* REQUIRED WORK:
Present the data below as a Markdown table with two columns, No. and Text, numbering each line and skipping blank lines. Omit the pictures.

* SUPPLIED RECORDS:
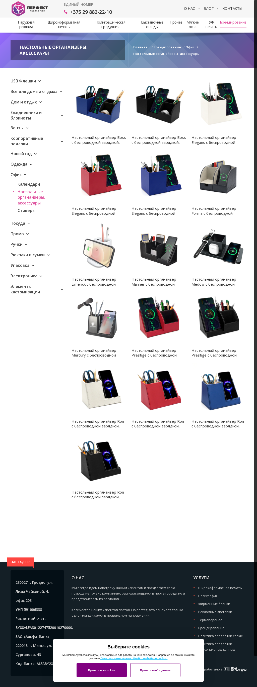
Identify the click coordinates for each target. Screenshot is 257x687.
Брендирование (233, 22)
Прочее (176, 22)
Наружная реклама (26, 24)
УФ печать (211, 24)
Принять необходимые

* RESULT OF THIS EXERCISE:
| No. | Text |
|---|---|
| 1 | Identify the click coordinates for each target. Screenshot is 257x687. |
| 2 | Брендирование (233, 22) |
| 3 | Прочее (176, 22) |
| 4 | Наружная реклама (26, 24) |
| 5 | УФ печать (211, 24) |
| 6 | Принять необходимые |